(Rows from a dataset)
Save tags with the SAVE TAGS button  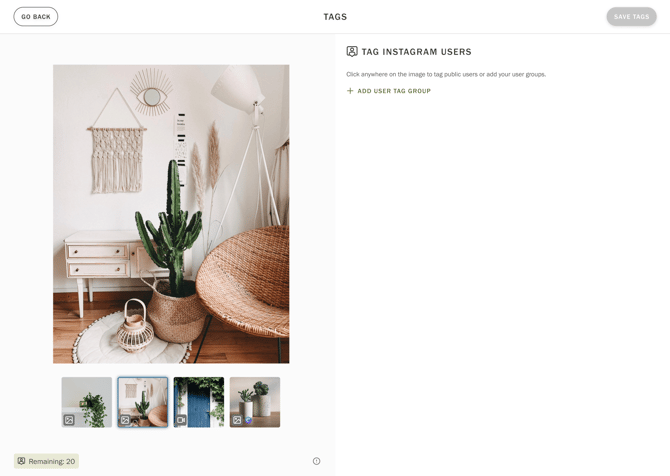tap(631, 17)
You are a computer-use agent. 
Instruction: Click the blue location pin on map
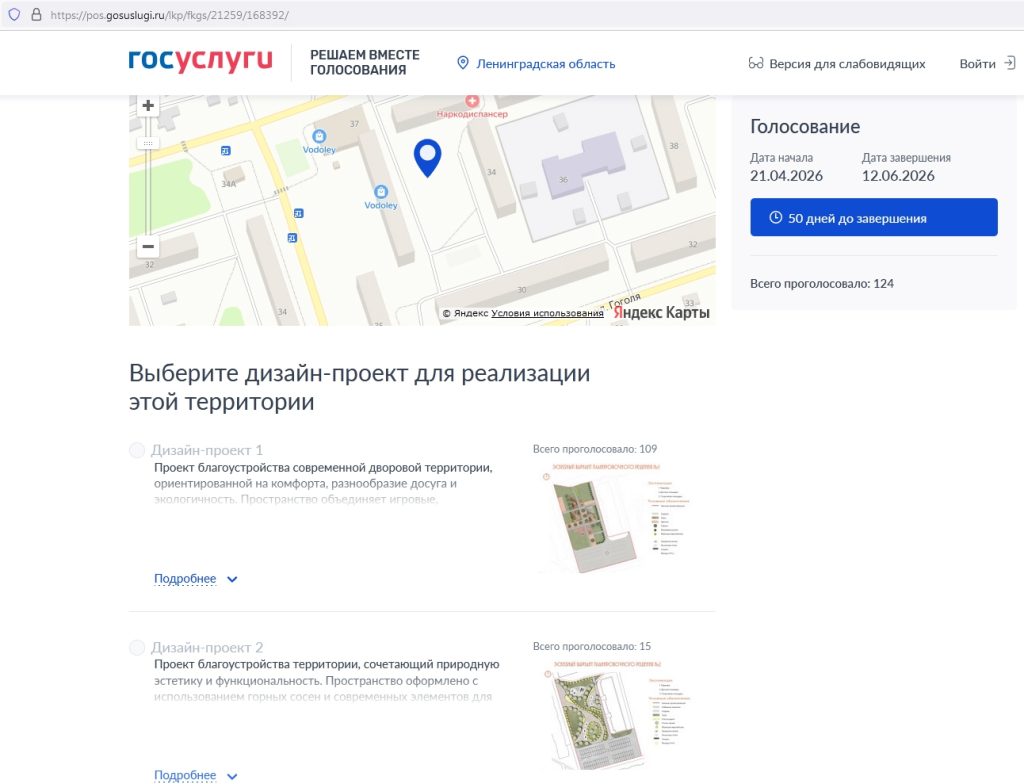click(428, 157)
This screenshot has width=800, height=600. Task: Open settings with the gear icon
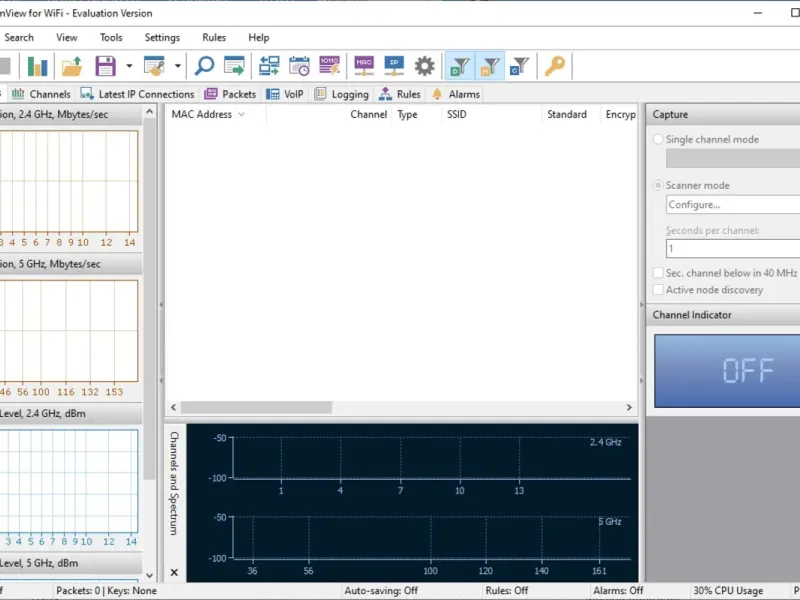point(425,67)
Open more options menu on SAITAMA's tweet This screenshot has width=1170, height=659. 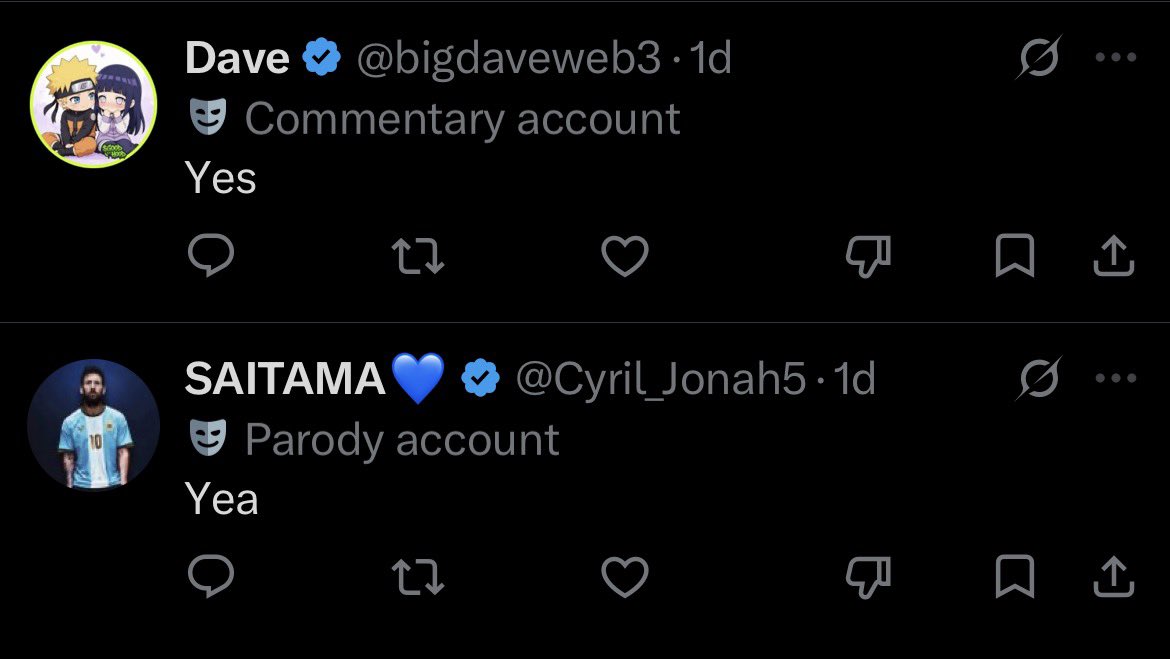click(x=1116, y=378)
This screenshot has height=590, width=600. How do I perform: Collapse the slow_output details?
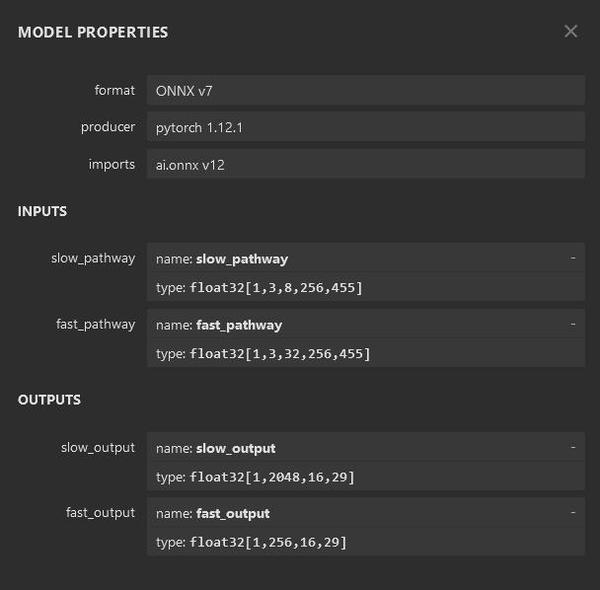click(x=573, y=447)
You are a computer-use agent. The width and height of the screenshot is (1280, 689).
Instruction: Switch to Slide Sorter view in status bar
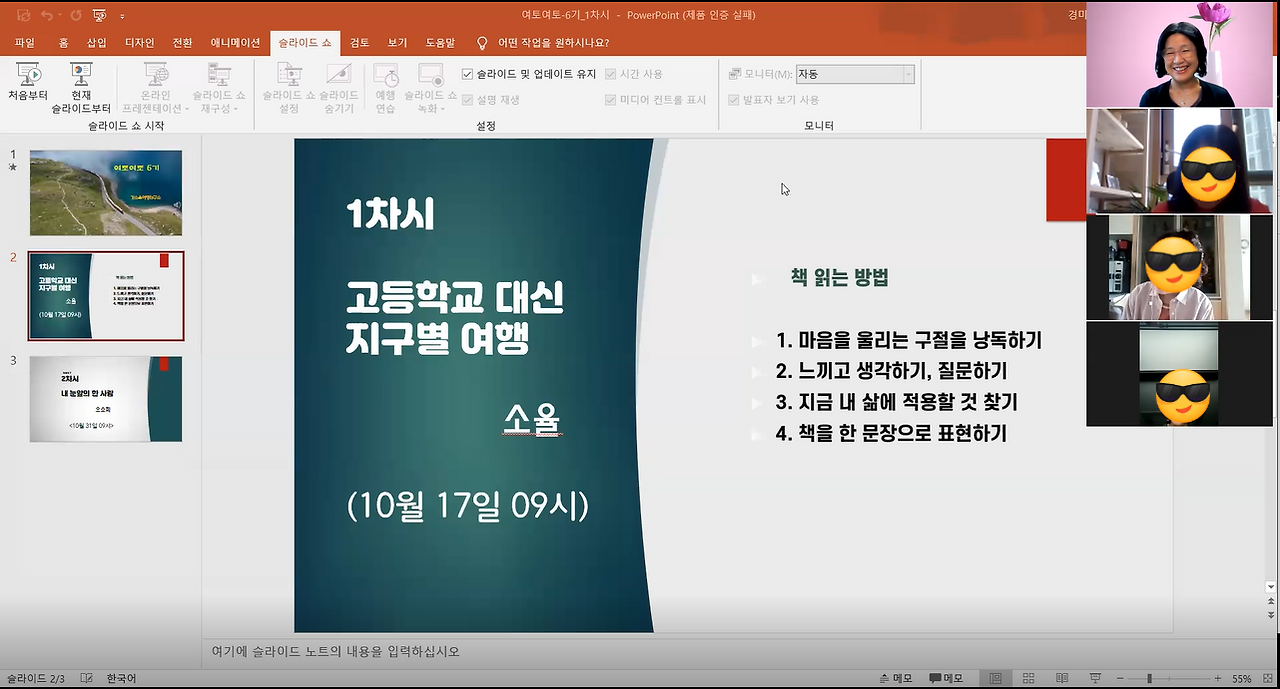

SET EXERCISE: Output the rows exactly, from the line containing "This screenshot has height=590, width=600." through the end of the rows, and leave the pictures out.

ANSWER TO THIS EXERCISE:
This screenshot has height=590, width=600. How do I perform: Collapse the slow_output details?
click(x=573, y=447)
You are a computer-use agent. The width and height of the screenshot is (1280, 689).
Instruction: Switch to Slide Sorter view in status bar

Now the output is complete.